During a 2-week period, we have encountered five cases presenting with the combination of cerebral venous thrombosis (CVT), intracerebral hemorrhage and thrombocytopenia. A clinical hallmark was the rapid and severe progression of disease in spite of maximum treatment efforts, resulting in fatal outcome in for 4 out of 5 patients. All cases had received ChAdOx1 nCov-19 vaccine 1-2 weeks earlier and developed a characteristic syndrome thereafter. The rapid progressive clinical course and high fatality rate of CVT in combination with thrombocytopenia in such a cluster and in otherwise healthy adults is a recent phenomenon. Cerebral autopsy findings were those of venous hemorrhagic infarctions and thrombi in dural venous sinuses, including thrombus material apparently rich in thrombocytes, leukocytes and fibrin. Vessel walls were free of inflammation. Extra-cerebral manifestations included leech-like thrombi in large veins, fibrin clots in small venules and scattered hemorrhages on skin and membranes. CVT with thrombocytopenia after adenovirus vectored COVID-19 vaccination is a new clinical syndrome that needs to be recognized by clinicians, is challenging to treat and seems associated with a high mortality rate.

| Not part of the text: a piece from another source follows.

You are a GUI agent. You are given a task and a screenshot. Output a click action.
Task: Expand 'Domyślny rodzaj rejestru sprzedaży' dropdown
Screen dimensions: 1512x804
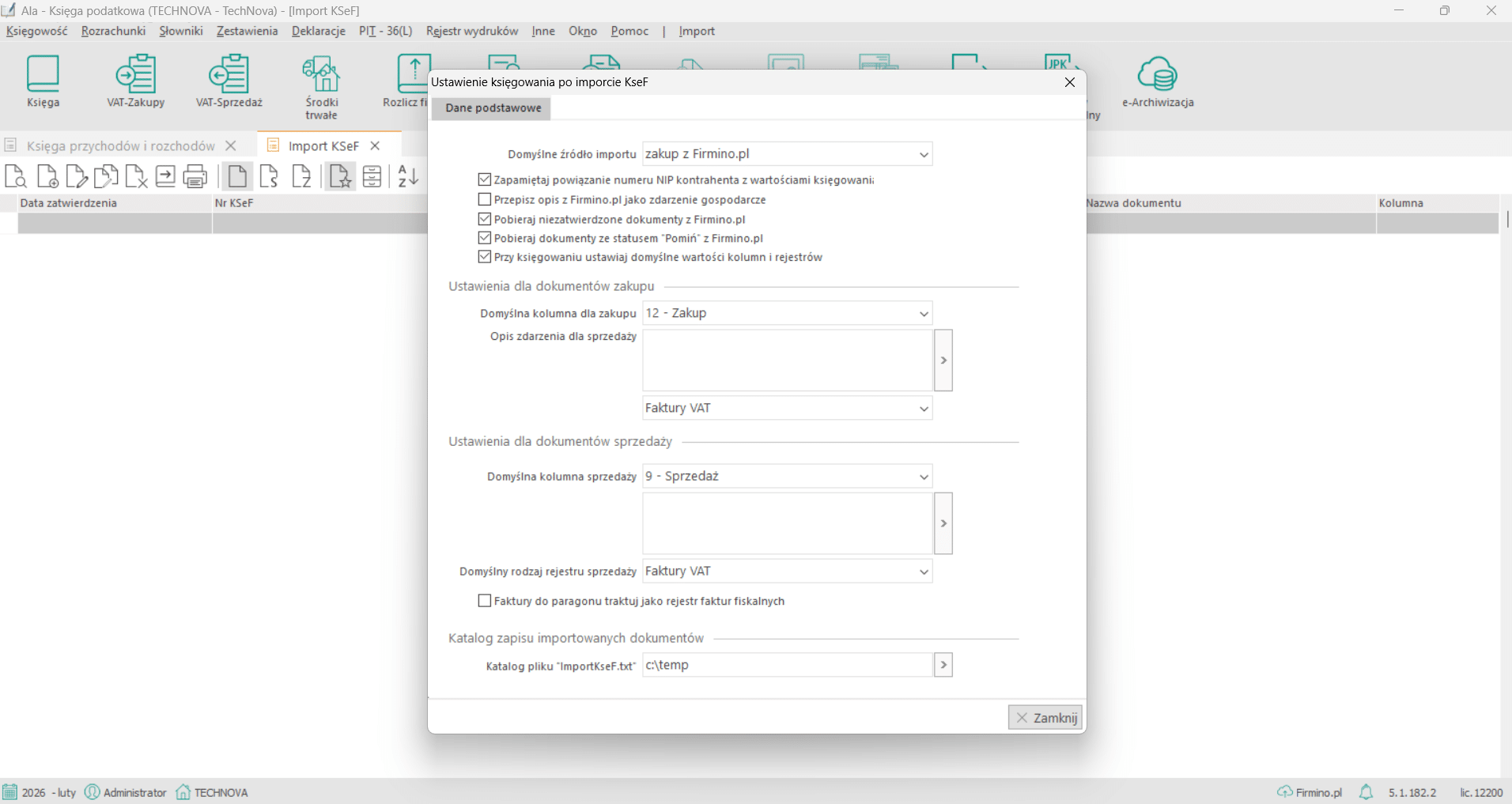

Keywords: COVID-19; COVID-19 vaccine AstraZeneca; ChAdOx1 nCoV-19; SARS-CoV-2 virus; cerebral venous thrombosis; complication; sinus vein thrombosis; thrombocytopenia.

Figure 1

Axial and coronal CT from patient 1 (A), 2 (B) and 5 (C). These patients presented with large parenchymal hemorrhages. Note the fluid-fluid levels [arrows, (A,C)], the subarachnoid hemorrhage [arrowheads, (A,C)] and the heterogeneous appearance of all hematomas.

Figure 2

MRI of patient 4 (upper row) and patient 2 (lower row), axial T2-weighted images (A,D), axial T1-weighted images (B,E) and contrast-enhanced axial T1-weighted images (C,F). A complex signal in hematomas of venous infarctions in the right cerebellar hemisphere (patient 4) and left temporal lobe (patient 2) is seen. Multiple fluid-fluid levels (arrows) and sedimentation indicate not fully coagulated blood. Multifocal areas of high signal intensity within the hematoma represents extravasated contrast agent [arrow heads, (F)]. An acute thrombus in the right transverse and sigmoid sinus [open arrow, (C)] cause a well-defined filling defect on the contrast-enhanced T1-MPRAGE. The round lesion with low signal intensity on T2-weighted image [thick arrow, (D)] was tubular on consecutive slices, showed lack of contrast enhancement and is compatible with a cortical vein thrombosis.

Figure 3

MRI, CT, and CT venography of patient 3. Thrombosis in a cortical vein (thin arrows) is possible to spot with high signal intensity on axial FLAIR (A) and filling defect on contrast enhanced axial T1-MPRAGE (B). Corresponding temporo-occipital hemorrhage (open arrow), cerebellar hemorrhage and high attenuation from thrombus in transverse and sigmoid sinuses can be seen on coronal CT (E). 3D phase-contrast MR venography demonstrates loss of flow signal in left transverse and sigmoid sinus (D). The thrombus in sigmoid sinus (thick arrows) is also evident on contrast enhanced axial T1-MPRAGE (C) and CT venography (F).

Figure 4

Autopsy findings in patient 5: (A) Coronal section of the formalin-fixed brain. Extensive hemorrhagic infarction (red arrows) in both hemispheres and major hemorrhage with communication to the brain surface and ventricular system. (B) Posterior sagittal sinus with a white thrombus. (C) Formalin fixed dura. Sagittal sinus with thrombus formation (arrow). (D) Cross-section of formalin fixed right transverse sinus with white thrombus (arrow).